100_0028Peak demand reduction is only one of many value streams for behind-the-meter storage, a new study finds.

by Katherine Tweed
October 07, 2015

In the U.S., behind-the-meter energy storage is mostly sold to offset commercial peak demand charges. The business case works today in states such as California and New York, but it also leaves most of the battery’s value on the table, according to a new report from Rocky Mountain Institute.

RMI’s meta review of the value of energy storage, pulling from many previous studies, found that batteries dispatched solely for demand reduction are only used for about 5 percent to 20 percent of their useful life. RMI identified 13 distinct services for customers and grid operators, but when it comes to stacking those, there is immense variation in the final cost-benefit depending on assumptions and inputs such as local utility regulations and wholesale market mechanisms.

The report was written not just to validate what progressive states like New York, California and Hawaii are doing, but also to show what’s possible in other states.

“Valuing batteries is not as simple as looking at just [the levelized cost of] solar or looking at retail or wholesale grid costs,” said Jesse Morris, manager of the electricity practice at RMI. “A lot of regulatory changes need to happen.”

To better capture the complexity, the RMI study modeled four primary use cases for batteries: commercial demand-charge management in San Francisco; distribution upgrade deferral in New York; residential bill management in Phoenix; and solar self-consumption in San Francisco.

Three of those use cases, which were paired with secondary services such as ancillary services, resource adequacy or time-of-use optimization, were revenue-positive by a small margin. The New York use case was the exception.

The study found that in the case of New York, it might be more economically feasible to use grid-scale batteries or other technologies to defer the cost of a substation. Also in the New York use case, the battery had no customer benefit, such as peak-demand reduction, which could have changed the economics.

Even though there were more cost-effective ways to meet the upgrade deferral in the modeled scenario, transmission and distribution deferral have some of the highest potential value for battery use cases if the right regulation is in place.

“It’s surprising how underutilized the battery is for any primary application,” said study co-author Garrett Fitzgerald, senior associate in the electricity practice at RMI. “Usually less than one-third of its life.”

In New York, regulatory changes are being tested. Batteries are a small part of Con Edison’s $1 billion substation deferral project, the Brooklyn-Queens Demand Management (BQDM) program. But most projects like BQDM are still one-off examples of using batteries in this way.

In most wholesale markets, utilities cannot stack a fleet of batteries to sell into the market and use them for upgrade deferral at the same time. Oncor, for example, is looking for an overhaul in the deregulated ERCOT market to allow for a more than $5 billion investment in distributed batteries.

Other forward-looking states are testing new business models and allowing utilities to get creative about stacking the value of batteries. San Diego Gas & Electric, for example, has proposed a tariff for behind-the-meter batteries that would incentivize customers to let their energy storage devices be used for grid services.

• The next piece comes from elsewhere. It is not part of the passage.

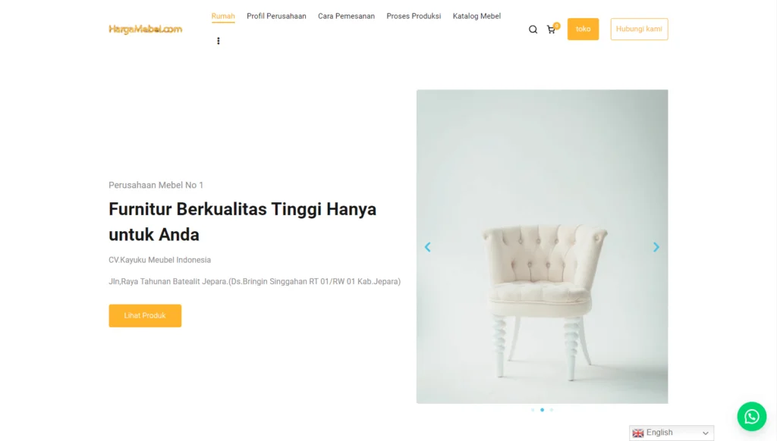This screenshot has width=777, height=441.
Task: Open Profil Perusahaan menu item
Action: tap(276, 16)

Vertically integrated utilities in regulated markets provide another layer of complexity for battery vendors, as they are not required to disclose the value of grid services that are provided. However, with regulatory shifts in how utilities evaluate and pay for transmission and distribution upgrades, the picture could change.

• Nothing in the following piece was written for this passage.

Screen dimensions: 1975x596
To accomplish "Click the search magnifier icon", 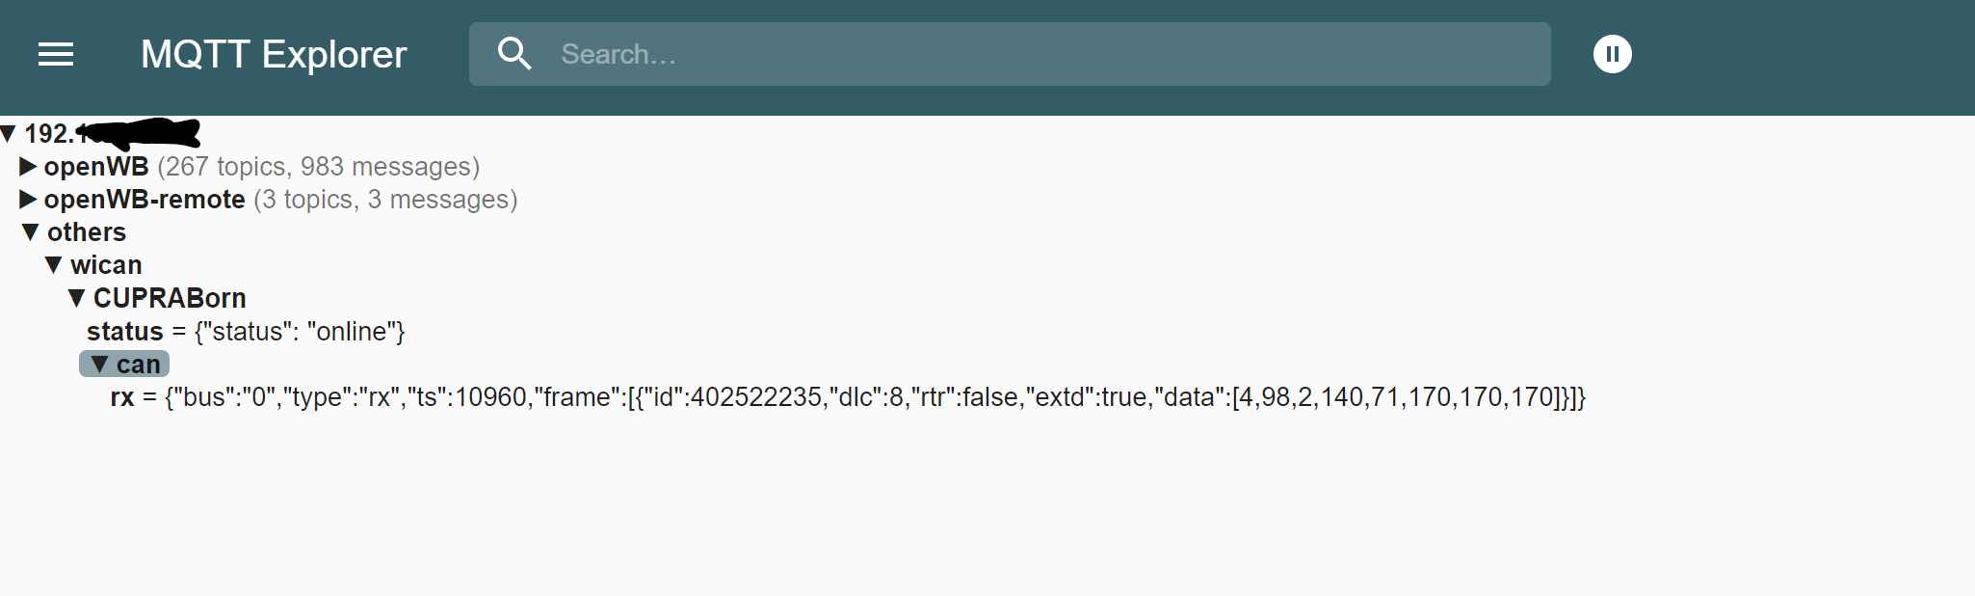I will coord(514,54).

Despite the lack of transparency, vertically integrated utilities can stack the business case themselves, argued Fitzgerald.

“They have more insight that allows them to more easily integrate a battery do six different things,” he said. “But the regulators have to push them to say, ‘You have to look at the least-cost solution.’”

RMI did not tease out the barriers to better utilization, but rather argued for the value of distributed storage in states that are just now considering the technology.

“The models we show cannot happen today,” said Morris. “We know that in electricity, the future is based on flexibility behind the meter, solar and smart controls — and that future is a lower-cost future.”